## BRIEF
Nothing may be dropped. Retype the whole listing exactly.

START EXTRACTED ENTRIES

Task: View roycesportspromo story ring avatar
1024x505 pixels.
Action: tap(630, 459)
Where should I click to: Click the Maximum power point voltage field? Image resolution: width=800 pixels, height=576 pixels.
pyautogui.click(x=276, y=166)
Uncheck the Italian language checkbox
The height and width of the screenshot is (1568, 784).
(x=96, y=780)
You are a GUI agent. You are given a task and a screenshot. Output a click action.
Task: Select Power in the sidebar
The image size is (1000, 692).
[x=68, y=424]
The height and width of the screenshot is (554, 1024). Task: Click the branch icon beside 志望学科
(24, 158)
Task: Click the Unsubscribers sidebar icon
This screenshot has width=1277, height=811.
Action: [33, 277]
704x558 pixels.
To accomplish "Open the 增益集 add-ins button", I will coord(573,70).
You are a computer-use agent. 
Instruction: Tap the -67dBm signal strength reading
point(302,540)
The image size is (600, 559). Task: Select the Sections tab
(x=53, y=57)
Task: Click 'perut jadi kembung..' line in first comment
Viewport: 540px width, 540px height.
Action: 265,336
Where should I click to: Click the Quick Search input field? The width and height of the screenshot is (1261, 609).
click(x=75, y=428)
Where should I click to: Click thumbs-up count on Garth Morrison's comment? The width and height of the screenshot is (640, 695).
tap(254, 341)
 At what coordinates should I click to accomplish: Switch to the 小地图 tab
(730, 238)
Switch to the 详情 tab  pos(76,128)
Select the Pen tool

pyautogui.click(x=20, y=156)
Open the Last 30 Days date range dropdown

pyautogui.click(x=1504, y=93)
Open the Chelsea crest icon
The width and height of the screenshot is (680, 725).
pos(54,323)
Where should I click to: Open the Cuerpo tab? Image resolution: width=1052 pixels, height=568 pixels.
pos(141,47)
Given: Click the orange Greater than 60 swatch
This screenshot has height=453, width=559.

END EXTRACTED ENTRIES

## RESULT
Task: View roycesportspromo story ring avatar
1024x505 pixels.
Action: tap(630, 459)
Where should I click to: Click the Maximum power point voltage field? Image resolution: width=800 pixels, height=576 pixels.
pyautogui.click(x=276, y=166)
Uncheck the Italian language checkbox
The height and width of the screenshot is (1568, 784).
(x=96, y=780)
You are a GUI agent. You are given a task and a screenshot. Output a click action.
Task: Select Power in the sidebar
The image size is (1000, 692).
[x=68, y=424]
The height and width of the screenshot is (554, 1024). Task: Click the branch icon beside 志望学科
(24, 158)
Task: Click the Unsubscribers sidebar icon
This screenshot has width=1277, height=811.
Action: [33, 277]
704x558 pixels.
To accomplish "Open the 增益集 add-ins button", I will coord(573,70).
You are a computer-use agent. 
Instruction: Tap the -67dBm signal strength reading
point(302,540)
The image size is (600, 559). Task: Select the Sections tab
(x=53, y=57)
Task: Click 'perut jadi kembung..' line in first comment
Viewport: 540px width, 540px height.
Action: 265,336
Where should I click to: Click the Quick Search input field? The width and height of the screenshot is (1261, 609).
click(x=75, y=428)
Where should I click to: Click thumbs-up count on Garth Morrison's comment? The width and height of the screenshot is (640, 695).
tap(254, 341)
 At what coordinates should I click to accomplish: Switch to the 小地图 tab
(730, 238)
Switch to the 详情 tab  pos(76,128)
Select the Pen tool

pyautogui.click(x=20, y=156)
Open the Last 30 Days date range dropdown

pyautogui.click(x=1504, y=93)
Open the Chelsea crest icon
The width and height of the screenshot is (680, 725).
pos(54,323)
Where should I click to: Open the Cuerpo tab? Image resolution: width=1052 pixels, height=568 pixels.
pos(141,47)
Given: Click the orange Greater than 60 swatch
This screenshot has height=453, width=559.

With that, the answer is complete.